There is also no "t" sound in "often", never was. Some officious busybody thought "offen" and "oft" ought to be related. so put "often" in a dictionary. Now people who don't know any better pronounce it. But it's rare to find anybody trying, foolishly, to say the "b" in debt and doubt.

I doubt anybody tries to pronounce the "l" in "could". That one appears to be the product of busybody typesetters, imagining some parallel with "should" and "would" (related to "shall" and "will"), which also do not get any "l" sound; but "could" is related to "can".

4 comments

There very much is a 't' sound in 'often,' but it depends on how you talk (whether or not there was before, language changes). If you're saying native speakers are saying it wrong, then I don't know what to tell you.
Maybe you're young or speak a nonconventional dialect. In my local dialect (Midwest American), the "t" is almost never pronounced. I wouldn't say it's wrong to hammer the "t" home, but it sounds clumsy to my ears.
Linguists call it "spelling pronunciation": pronouncing as written, pedantically, despite not hearing it spoken that way. It's silly, but less silly than many other things. Of course, the more it happens, the more other people hear it that way and come to believe it is normal.
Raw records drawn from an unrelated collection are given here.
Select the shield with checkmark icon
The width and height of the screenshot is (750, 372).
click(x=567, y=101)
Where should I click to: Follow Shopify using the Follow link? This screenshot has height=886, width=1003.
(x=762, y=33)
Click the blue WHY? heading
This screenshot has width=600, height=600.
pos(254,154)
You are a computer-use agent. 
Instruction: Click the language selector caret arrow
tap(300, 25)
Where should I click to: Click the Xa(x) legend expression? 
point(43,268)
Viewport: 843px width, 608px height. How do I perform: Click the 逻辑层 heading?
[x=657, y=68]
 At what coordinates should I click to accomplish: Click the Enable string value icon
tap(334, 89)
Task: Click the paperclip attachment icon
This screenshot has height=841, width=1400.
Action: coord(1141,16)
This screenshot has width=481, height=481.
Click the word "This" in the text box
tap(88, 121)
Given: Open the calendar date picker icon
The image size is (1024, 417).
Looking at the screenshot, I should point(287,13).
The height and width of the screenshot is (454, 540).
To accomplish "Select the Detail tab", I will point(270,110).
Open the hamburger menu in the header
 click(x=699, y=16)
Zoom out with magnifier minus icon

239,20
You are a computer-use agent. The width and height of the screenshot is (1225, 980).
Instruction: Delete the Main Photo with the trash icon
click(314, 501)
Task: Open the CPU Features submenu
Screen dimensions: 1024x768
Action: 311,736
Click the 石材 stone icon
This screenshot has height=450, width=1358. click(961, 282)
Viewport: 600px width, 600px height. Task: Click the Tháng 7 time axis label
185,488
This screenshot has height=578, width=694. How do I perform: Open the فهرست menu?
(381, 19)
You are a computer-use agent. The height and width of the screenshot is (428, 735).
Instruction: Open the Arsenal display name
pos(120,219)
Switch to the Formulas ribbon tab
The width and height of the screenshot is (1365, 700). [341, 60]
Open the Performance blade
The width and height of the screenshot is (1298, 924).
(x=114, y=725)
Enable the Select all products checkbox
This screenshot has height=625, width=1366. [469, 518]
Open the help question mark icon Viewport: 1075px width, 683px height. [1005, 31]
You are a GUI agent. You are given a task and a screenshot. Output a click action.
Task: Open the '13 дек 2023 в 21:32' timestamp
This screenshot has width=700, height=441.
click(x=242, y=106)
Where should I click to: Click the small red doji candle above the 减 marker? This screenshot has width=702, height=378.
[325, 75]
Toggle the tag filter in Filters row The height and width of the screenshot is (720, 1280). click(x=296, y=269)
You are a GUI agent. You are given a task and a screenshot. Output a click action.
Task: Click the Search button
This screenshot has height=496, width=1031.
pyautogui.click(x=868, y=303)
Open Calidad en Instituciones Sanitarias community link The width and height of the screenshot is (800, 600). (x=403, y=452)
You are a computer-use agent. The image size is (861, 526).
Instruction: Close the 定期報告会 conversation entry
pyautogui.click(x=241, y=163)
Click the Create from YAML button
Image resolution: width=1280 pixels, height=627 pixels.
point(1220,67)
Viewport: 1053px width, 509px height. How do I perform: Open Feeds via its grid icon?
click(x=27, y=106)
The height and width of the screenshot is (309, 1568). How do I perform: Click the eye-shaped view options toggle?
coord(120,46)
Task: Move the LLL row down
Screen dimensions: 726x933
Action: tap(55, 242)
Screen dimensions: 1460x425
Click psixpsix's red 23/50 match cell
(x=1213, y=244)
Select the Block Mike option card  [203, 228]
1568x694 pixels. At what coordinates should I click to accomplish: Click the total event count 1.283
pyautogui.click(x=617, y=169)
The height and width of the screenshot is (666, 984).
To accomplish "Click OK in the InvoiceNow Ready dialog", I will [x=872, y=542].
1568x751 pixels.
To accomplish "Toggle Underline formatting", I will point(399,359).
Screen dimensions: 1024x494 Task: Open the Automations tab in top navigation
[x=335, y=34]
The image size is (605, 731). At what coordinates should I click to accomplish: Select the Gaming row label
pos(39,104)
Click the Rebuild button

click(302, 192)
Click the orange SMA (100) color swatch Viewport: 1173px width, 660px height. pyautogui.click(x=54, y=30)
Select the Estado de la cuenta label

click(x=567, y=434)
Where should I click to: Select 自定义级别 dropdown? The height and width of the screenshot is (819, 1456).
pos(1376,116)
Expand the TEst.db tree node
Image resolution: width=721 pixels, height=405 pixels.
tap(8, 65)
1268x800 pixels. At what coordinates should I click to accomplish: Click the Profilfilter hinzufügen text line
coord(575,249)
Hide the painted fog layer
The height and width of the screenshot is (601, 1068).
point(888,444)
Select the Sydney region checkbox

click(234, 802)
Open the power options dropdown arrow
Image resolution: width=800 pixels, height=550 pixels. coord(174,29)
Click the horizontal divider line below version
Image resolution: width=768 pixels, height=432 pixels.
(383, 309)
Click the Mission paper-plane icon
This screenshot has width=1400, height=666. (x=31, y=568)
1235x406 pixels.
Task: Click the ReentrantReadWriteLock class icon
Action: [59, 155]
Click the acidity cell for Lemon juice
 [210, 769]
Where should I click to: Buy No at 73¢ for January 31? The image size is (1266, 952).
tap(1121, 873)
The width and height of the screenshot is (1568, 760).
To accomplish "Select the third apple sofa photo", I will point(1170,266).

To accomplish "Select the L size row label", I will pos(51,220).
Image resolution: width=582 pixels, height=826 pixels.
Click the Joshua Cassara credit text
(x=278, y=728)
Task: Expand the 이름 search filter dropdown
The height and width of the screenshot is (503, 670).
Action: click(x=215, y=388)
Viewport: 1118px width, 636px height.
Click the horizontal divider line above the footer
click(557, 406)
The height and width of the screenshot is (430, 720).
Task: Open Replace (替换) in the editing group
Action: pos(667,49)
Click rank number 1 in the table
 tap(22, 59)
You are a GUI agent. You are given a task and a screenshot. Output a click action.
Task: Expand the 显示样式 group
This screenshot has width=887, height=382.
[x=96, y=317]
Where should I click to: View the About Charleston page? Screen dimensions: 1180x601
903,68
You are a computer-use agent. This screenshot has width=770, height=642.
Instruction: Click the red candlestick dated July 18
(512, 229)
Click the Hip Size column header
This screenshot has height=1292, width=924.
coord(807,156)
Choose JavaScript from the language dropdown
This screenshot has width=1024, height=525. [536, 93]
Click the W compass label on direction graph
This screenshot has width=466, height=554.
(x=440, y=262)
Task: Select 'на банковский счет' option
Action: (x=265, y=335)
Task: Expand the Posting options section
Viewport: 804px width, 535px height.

In some times and places it becomes normal.

I would only pronounce the t when emphasizing the word.
That and if you need to hit the back of an auditorium without a mic.
> There is also no "t" sound in "often", never was. Some officious busybody thought "offen" and "oft" ought to be related. so put "often" in a dictionary. Now people who don't know any better pronounce it.

Hmm? The etymology dictionaries don't appear to back you up on this.

> often (adv.): "repeatedly, again and again, many times, under many circumstances," mid-13c., an extended form of oft, in Middle English typically before vowels and h-, probably by influence of its opposite, seldom (Middle English selden).

( https://www.etymonline.com/word/often )

> From Middle English often, alteration (with final -n added due to analogy with Middle English selden (“seldom”)) of Middle English ofte, oft, from Old English oft (“oft; often”)

( https://en.wiktionary.org/wiki/often )

Where did you get the idea that they weren't related?

The words are obviously related. But that doesn't mean one came from the other.
> The words are obviously related.

You just said they weren't...?

https://www.merriam-webster.com/words-at-play/correct-pronun...

> Often has a medial /t/ that, like similar words such has "hasten" and "soften," was once pronounced and is now typically silent.